» The records:
'''
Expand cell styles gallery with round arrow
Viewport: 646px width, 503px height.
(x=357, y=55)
'''
'''
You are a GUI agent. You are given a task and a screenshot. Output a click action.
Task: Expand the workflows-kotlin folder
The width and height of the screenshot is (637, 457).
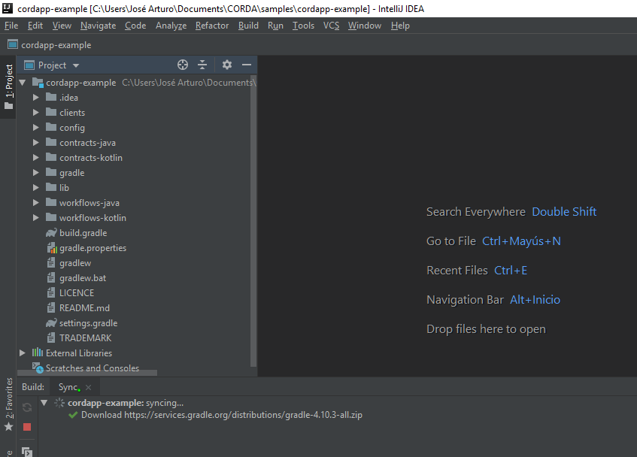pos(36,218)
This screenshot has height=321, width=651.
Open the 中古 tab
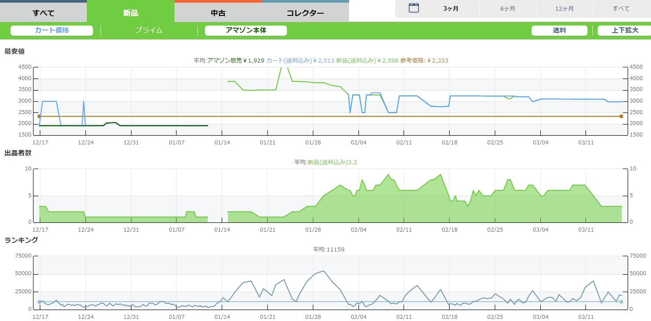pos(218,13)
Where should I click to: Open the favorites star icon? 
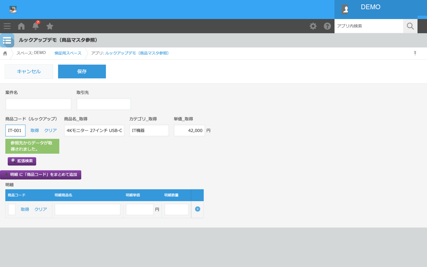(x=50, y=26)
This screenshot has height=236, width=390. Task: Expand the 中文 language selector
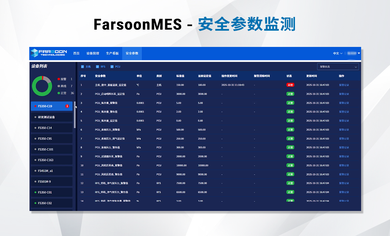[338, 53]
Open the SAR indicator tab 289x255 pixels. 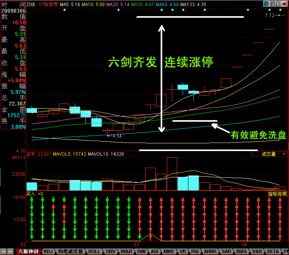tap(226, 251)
'''
'''
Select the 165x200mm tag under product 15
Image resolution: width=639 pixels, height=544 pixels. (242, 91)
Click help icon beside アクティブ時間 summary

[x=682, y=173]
'''
» Problem details:
Your answer must be the lines above from the one holding "You are a GUI" up to and including the one holding "This screenshot has height=321, width=651.", exact and with no pictures.

» Solved exercise:
You are a GUI agent. You are given a task and a screenshot. Output a click action.
Task: Expand the workflows-kotlin folder
The width and height of the screenshot is (637, 457).
pos(36,218)
This screenshot has height=321, width=651.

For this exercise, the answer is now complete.